---- Listed records

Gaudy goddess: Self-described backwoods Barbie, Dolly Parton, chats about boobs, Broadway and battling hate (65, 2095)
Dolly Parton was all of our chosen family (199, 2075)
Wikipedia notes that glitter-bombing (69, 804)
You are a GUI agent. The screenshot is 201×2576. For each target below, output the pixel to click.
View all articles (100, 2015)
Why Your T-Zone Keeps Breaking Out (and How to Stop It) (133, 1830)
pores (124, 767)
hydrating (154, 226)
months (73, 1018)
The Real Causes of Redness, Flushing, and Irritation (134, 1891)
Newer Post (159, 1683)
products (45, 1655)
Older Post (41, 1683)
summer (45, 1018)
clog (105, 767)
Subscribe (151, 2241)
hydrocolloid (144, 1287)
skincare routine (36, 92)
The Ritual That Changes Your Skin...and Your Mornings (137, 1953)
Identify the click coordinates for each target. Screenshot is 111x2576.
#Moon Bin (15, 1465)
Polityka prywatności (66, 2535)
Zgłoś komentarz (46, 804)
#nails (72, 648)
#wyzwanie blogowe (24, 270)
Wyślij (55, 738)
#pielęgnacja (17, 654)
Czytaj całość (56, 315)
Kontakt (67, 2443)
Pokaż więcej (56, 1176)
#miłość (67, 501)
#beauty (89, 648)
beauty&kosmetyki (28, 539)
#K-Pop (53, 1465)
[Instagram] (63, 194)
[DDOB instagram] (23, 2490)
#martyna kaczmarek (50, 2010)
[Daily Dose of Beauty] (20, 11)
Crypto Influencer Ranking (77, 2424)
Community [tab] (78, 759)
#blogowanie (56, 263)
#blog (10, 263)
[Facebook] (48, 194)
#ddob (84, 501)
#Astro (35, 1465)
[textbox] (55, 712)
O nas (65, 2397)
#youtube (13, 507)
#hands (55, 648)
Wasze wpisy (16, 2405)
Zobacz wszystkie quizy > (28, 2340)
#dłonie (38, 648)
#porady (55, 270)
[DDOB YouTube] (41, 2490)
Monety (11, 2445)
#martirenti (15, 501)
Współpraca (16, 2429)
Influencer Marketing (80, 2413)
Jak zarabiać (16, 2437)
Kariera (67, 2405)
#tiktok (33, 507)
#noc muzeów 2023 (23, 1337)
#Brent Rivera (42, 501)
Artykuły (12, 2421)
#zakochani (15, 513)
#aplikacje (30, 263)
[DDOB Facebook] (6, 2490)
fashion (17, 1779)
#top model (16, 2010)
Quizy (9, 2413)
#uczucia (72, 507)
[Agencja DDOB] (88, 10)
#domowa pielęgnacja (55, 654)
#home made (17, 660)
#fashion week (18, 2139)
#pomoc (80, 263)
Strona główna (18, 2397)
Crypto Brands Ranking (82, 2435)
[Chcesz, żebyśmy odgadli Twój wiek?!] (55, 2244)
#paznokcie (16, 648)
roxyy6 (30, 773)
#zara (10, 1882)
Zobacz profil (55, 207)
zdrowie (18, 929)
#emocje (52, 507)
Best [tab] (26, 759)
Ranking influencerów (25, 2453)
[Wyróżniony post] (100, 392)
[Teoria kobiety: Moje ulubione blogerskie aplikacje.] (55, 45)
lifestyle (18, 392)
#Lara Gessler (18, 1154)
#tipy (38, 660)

--------

◆ What the task requires
The lines needed are the ones from the first line of the entries through the line that contains "#Astro (35, 1465)", given again without any change.

◆ Problem solution
Gaudy goddess: Self-described backwoods Barbie, Dolly Parton, chats about boobs, Broadway and battling hate (65, 2095)
Dolly Parton was all of our chosen family (199, 2075)
Wikipedia notes that glitter-bombing (69, 804)
You are a GUI agent. The screenshot is 201×2576. For each target below, output the pixel to click.
View all articles (100, 2015)
Why Your T-Zone Keeps Breaking Out (and How to Stop It) (133, 1830)
pores (124, 767)
hydrating (154, 226)
months (73, 1018)
The Real Causes of Redness, Flushing, and Irritation (134, 1891)
Newer Post (159, 1683)
products (45, 1655)
Older Post (41, 1683)
summer (45, 1018)
clog (105, 767)
Subscribe (151, 2241)
hydrocolloid (144, 1287)
skincare routine (36, 92)
The Ritual That Changes Your Skin...and Your Mornings (137, 1953)
Identify the click coordinates for each target. Screenshot is 111x2576.
#Moon Bin (15, 1465)
Polityka prywatności (66, 2535)
Zgłoś komentarz (46, 804)
#nails (72, 648)
#wyzwanie blogowe (24, 270)
Wyślij (55, 738)
#pielęgnacja (17, 654)
Czytaj całość (56, 315)
Kontakt (67, 2443)
Pokaż więcej (56, 1176)
#miłość (67, 501)
#beauty (89, 648)
beauty&kosmetyki (28, 539)
#K-Pop (53, 1465)
[Instagram] (63, 194)
[DDOB instagram] (23, 2490)
#martyna kaczmarek (50, 2010)
[Daily Dose of Beauty] (20, 11)
Crypto Influencer Ranking (77, 2424)
Community [tab] (78, 759)
#blogowanie (56, 263)
#blog (10, 263)
[Facebook] (48, 194)
#ddob (84, 501)
#Astro (35, 1465)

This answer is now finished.